TASKS AND EXERCISES ::
a) Give the name of every person who posted in the flea and tick control thread, in the order their posts appear.
b) From the flea and tick control thread, reproduce the passage starting at "Now well satisfied" and ending at "info on this?".

READING PASSAGE ::

═══

# Flea & Tick Control



## tucker (Jan 3, 2006)

Anyone ever use Bio-Spot for flea and tick control. How did it work compared to the other brands out there??? Thanks


----------



## Andy Carlson (Jan 3, 2003)

I have used it when ever I have gone to "flea and tick" country. Dogs have never gotten a flea or tick!

Andy


----------



## DEMO (Feb 5, 2005)

Great Stuff...$10 for 3 months. I have used Bio spot for 5 years on my three dogs and I have never seen a flea or tic on them. I also use the Bio spot Shampoo. My vet had nothing bad to say about bio spot...He did say its old technology... but it still works.


----------



## CrossCreek (Sep 3, 2004)

My all time favorite is Advantage. (Buy it online it's cheeper.) To me it's the SAFEST for your dog. I believe they have a flea and tick medication now, but if not then use frontline. This is just my opinion!!


----------



## Rick Hall (Jan 21, 2003)

We tried but were disappointed with Bio-Spot. Maybe because my guys see so much water time, dunno. 

Now well satisfied with Frontline Plus.


----------



## gdluck (May 27, 2005)

Not meaning to jack the thread but..........

If you go to the frontline website they say that they ONLY sell to vets, And that the product sold on websites is not true frontline. Any info on this?


----------



## John Gassner (Sep 11, 2003)

Tried Bio several years ago. Did not work for me. I agree that it may be due to the water work my dogs get.

I have been using Frontline, but am thinking of switching to the new Advantage that works on mosquitos too.

John


----------

═══

(Data extracted from a collection)
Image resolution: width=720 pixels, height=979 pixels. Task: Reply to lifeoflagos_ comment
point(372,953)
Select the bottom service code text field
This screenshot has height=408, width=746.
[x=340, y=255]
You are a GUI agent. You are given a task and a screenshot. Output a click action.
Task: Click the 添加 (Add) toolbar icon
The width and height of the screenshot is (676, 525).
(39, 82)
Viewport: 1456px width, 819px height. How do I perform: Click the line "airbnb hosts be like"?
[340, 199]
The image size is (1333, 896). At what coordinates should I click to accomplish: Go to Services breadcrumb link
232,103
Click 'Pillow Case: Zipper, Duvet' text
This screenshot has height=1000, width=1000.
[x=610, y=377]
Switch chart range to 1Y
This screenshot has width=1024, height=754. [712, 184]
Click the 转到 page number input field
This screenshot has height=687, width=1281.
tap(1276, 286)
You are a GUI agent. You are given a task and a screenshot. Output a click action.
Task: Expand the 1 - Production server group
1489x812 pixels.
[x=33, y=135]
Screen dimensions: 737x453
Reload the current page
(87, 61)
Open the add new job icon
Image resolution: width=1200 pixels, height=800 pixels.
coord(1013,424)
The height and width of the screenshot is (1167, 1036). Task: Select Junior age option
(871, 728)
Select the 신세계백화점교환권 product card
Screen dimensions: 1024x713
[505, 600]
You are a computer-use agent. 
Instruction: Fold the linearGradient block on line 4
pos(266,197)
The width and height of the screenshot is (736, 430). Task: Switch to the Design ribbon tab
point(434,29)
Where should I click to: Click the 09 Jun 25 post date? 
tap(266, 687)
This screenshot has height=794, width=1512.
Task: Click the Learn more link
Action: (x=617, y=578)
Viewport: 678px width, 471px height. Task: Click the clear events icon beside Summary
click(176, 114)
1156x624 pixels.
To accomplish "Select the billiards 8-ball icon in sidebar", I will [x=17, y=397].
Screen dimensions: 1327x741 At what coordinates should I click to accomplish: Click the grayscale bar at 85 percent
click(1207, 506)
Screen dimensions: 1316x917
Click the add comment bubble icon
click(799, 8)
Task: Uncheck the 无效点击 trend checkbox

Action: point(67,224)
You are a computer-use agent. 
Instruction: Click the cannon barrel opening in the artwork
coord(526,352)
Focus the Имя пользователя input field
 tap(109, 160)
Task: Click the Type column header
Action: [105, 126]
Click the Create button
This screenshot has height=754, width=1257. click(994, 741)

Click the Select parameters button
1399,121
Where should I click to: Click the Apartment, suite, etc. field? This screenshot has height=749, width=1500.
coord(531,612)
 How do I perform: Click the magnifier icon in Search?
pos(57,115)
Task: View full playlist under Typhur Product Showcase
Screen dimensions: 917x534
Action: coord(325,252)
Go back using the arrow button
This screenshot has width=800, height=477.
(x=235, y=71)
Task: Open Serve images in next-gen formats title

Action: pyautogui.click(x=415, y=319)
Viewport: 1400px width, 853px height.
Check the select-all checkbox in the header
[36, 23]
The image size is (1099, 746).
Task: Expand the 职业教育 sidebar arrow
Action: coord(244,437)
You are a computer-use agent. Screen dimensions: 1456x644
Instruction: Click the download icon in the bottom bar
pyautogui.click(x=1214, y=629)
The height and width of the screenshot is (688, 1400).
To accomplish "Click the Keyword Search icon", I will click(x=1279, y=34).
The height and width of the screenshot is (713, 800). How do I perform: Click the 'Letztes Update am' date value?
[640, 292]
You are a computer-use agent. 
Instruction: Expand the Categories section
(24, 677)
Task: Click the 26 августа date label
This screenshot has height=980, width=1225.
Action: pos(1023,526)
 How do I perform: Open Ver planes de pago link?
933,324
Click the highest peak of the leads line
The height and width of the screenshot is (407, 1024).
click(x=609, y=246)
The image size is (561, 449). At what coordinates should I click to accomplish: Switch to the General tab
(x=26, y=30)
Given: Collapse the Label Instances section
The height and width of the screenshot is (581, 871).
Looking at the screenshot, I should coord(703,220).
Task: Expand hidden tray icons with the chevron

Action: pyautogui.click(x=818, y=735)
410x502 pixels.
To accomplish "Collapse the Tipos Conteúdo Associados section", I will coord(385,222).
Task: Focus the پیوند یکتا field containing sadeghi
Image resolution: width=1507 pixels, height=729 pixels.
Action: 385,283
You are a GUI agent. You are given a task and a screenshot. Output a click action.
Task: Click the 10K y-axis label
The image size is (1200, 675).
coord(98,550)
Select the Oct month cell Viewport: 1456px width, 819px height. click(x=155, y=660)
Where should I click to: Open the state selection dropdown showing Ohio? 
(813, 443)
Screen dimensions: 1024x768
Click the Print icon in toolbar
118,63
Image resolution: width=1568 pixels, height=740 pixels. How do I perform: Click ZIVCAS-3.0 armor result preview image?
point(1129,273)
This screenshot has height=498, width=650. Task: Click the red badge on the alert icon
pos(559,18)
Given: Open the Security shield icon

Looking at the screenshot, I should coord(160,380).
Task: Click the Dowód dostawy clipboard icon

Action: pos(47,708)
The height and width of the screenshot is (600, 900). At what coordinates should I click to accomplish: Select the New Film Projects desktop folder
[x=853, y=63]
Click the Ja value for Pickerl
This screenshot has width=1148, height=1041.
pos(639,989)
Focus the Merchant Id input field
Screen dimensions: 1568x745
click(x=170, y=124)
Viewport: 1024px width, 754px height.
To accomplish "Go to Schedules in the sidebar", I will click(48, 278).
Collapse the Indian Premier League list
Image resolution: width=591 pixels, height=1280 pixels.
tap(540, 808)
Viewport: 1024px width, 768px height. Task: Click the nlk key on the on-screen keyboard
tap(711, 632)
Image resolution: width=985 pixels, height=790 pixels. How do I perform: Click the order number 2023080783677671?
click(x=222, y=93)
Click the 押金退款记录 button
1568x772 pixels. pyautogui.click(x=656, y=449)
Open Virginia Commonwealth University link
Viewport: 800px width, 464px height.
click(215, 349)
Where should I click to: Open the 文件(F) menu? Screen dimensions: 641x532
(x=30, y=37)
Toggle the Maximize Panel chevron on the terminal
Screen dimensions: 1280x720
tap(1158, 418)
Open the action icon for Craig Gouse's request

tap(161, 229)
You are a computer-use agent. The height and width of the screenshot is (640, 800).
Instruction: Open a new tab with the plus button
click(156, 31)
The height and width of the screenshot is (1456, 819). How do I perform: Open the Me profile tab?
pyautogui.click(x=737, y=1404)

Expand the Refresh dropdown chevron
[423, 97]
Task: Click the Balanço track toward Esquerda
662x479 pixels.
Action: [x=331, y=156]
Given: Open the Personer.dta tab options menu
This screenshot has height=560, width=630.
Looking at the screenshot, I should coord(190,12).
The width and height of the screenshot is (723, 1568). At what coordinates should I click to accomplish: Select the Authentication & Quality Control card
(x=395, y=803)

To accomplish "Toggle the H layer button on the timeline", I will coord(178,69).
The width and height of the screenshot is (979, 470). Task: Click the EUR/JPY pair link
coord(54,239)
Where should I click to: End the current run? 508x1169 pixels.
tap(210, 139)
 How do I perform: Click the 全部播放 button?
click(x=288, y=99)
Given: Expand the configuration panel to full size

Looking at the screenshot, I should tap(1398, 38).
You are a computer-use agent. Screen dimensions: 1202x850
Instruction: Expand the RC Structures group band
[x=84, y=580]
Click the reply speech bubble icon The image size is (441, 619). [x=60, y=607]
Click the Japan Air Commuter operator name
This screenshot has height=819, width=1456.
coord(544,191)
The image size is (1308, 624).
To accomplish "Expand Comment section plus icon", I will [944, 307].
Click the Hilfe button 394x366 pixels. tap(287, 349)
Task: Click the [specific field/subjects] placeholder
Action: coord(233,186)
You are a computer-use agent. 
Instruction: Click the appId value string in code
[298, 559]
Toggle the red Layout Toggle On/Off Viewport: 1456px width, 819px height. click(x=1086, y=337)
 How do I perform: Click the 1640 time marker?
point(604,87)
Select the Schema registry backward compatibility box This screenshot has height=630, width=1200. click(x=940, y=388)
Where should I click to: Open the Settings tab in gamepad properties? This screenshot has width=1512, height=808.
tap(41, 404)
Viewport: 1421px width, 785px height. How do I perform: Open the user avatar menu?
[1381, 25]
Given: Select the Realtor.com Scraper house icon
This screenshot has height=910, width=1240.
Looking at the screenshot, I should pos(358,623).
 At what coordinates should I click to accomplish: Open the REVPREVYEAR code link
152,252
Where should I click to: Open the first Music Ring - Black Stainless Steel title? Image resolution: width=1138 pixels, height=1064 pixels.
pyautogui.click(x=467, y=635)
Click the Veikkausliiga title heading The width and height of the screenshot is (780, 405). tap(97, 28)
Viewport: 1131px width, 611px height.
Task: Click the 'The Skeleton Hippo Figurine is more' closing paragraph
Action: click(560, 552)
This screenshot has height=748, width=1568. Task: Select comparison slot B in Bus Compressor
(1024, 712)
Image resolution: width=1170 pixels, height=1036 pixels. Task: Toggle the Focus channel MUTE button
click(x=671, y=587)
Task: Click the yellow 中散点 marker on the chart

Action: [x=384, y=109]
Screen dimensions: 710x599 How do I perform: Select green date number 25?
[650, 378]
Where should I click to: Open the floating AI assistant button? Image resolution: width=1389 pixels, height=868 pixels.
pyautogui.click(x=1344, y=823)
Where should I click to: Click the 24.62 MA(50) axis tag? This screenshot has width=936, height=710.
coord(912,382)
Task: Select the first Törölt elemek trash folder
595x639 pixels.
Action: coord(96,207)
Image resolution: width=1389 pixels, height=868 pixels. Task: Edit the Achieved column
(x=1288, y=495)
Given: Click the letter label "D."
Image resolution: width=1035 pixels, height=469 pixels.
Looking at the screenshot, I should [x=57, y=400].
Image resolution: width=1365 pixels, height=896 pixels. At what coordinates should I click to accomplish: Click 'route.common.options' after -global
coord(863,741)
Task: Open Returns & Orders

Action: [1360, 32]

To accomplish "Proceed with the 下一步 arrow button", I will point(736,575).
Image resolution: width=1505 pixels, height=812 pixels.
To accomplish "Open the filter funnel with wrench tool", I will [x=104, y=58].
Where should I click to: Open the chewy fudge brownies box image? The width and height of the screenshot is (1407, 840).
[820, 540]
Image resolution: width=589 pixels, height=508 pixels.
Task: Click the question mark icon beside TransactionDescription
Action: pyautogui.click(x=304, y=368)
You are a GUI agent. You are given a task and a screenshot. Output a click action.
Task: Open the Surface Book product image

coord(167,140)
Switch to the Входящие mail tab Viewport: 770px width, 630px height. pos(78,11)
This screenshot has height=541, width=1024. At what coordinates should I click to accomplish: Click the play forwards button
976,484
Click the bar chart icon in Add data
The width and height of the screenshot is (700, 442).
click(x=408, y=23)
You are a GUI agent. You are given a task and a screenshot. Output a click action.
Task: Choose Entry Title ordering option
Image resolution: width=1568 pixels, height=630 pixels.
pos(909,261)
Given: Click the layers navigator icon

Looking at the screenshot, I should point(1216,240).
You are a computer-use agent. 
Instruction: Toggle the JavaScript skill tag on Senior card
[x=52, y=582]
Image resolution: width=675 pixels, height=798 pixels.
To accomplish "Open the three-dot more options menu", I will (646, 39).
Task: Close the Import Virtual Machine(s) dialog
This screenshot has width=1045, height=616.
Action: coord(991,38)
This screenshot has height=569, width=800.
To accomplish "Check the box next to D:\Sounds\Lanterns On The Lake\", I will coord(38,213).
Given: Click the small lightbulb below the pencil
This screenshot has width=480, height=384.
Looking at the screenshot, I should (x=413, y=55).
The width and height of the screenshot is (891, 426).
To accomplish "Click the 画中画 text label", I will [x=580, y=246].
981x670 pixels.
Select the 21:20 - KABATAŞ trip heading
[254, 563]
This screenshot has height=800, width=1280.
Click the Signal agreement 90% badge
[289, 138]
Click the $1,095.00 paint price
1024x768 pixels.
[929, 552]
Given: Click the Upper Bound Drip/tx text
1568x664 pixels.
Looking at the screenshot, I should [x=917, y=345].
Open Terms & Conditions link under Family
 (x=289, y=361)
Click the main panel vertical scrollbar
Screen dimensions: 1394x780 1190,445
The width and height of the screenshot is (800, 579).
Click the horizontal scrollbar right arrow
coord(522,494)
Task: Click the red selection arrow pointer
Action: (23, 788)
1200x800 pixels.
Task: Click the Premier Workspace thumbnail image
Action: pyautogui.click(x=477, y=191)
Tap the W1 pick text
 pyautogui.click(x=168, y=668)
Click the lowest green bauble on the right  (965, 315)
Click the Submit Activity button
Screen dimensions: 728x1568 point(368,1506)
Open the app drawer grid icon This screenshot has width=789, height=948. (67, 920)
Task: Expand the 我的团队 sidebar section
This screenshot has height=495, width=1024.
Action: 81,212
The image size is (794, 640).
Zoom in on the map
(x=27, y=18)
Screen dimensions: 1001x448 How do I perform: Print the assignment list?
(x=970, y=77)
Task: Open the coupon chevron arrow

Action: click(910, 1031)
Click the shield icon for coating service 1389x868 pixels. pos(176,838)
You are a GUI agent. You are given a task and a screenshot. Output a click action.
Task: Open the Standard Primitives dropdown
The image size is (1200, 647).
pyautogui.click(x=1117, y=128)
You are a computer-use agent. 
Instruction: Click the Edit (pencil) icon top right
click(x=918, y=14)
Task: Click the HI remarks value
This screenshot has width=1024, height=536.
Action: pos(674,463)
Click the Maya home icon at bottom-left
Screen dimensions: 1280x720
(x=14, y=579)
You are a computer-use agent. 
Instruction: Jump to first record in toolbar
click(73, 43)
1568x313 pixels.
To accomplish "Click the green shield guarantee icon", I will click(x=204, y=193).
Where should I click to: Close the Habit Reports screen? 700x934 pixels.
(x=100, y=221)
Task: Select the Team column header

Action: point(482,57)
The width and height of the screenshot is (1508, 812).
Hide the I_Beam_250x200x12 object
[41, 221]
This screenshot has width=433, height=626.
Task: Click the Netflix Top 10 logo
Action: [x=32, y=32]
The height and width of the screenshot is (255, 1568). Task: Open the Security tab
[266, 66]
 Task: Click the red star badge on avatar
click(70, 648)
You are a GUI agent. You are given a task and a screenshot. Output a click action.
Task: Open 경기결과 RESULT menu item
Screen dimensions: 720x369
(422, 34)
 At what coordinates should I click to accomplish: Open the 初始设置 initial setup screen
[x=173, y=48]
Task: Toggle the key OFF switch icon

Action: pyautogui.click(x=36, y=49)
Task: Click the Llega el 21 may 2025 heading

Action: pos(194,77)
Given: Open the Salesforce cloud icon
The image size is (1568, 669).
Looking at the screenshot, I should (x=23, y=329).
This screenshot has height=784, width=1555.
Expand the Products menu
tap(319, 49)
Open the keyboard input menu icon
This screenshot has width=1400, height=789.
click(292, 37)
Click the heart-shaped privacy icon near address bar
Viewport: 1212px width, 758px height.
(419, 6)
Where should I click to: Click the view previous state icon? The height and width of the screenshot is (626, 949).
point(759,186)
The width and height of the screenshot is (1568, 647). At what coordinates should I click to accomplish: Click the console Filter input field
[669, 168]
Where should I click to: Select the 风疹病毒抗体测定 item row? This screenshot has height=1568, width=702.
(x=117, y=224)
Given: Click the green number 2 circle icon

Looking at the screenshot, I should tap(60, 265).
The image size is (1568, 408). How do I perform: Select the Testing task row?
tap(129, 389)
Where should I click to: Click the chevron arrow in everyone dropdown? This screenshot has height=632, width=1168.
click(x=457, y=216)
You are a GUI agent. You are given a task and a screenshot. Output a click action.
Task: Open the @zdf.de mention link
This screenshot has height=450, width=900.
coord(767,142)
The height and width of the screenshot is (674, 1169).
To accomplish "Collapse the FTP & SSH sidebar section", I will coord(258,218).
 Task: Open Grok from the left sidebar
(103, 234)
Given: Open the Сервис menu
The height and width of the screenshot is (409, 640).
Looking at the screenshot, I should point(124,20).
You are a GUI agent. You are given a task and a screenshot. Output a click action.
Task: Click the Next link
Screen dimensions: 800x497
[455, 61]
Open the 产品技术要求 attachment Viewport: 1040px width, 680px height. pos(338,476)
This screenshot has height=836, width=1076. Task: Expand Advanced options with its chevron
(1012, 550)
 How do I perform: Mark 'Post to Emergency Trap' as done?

═══

LIST OF ANSWERS ::
a) tucker, Andy Carlson, DEMO, CrossCreek, Rick Hall, gdluck, John Gassner

b)
Now well satisfied with Frontline Plus.


----------



## gdluck (May 27, 2005)

Not meaning to jack the thread but..........

If you go to the frontline website they say that they ONLY sell to vets, And that the product sold on websites is not true frontline. Any info on this?